[What to do]
Retype the rows from the line containing "Click the orange" down to the line containing "Click the Roll", both included, without changing a character.

-- start --

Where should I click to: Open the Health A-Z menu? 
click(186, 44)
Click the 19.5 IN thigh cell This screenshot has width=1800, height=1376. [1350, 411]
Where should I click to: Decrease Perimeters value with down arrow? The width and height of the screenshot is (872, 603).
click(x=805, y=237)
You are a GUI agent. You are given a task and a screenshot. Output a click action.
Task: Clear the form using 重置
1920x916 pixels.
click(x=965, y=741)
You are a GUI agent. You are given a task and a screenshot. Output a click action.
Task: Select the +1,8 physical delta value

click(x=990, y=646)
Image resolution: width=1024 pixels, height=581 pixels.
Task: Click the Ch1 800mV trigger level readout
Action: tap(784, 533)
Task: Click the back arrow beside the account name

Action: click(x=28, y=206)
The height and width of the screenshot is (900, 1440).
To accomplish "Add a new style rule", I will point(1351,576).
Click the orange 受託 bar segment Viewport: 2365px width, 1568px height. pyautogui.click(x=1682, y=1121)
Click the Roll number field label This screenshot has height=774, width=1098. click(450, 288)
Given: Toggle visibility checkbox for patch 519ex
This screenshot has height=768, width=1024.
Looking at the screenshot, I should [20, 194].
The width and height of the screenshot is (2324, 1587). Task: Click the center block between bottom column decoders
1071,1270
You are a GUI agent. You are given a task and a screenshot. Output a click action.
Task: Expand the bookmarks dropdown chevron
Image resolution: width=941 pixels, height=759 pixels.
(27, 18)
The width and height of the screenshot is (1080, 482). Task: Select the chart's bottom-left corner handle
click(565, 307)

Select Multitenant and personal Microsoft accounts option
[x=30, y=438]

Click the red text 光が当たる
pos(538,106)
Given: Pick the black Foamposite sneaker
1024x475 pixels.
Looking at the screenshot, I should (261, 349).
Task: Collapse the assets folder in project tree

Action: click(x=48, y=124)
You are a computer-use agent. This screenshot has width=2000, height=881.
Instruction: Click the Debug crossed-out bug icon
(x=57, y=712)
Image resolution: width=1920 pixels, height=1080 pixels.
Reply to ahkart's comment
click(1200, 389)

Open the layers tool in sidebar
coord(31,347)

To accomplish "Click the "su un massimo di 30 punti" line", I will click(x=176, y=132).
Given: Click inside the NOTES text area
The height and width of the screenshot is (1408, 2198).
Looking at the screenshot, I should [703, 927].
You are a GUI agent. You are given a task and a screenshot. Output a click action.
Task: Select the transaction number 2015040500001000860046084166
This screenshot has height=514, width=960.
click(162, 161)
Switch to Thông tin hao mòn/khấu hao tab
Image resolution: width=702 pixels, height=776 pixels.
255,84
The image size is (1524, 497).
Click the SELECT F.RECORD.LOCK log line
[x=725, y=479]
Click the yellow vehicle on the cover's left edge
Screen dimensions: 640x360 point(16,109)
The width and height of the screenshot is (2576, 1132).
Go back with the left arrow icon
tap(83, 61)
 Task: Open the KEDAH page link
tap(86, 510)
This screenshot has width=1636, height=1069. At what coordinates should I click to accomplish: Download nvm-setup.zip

-- end --

[Reply to the exercise]
Click the orange 受託 bar segment Viewport: 2365px width, 1568px height. pyautogui.click(x=1682, y=1121)
Click the Roll number field label This screenshot has height=774, width=1098. click(450, 288)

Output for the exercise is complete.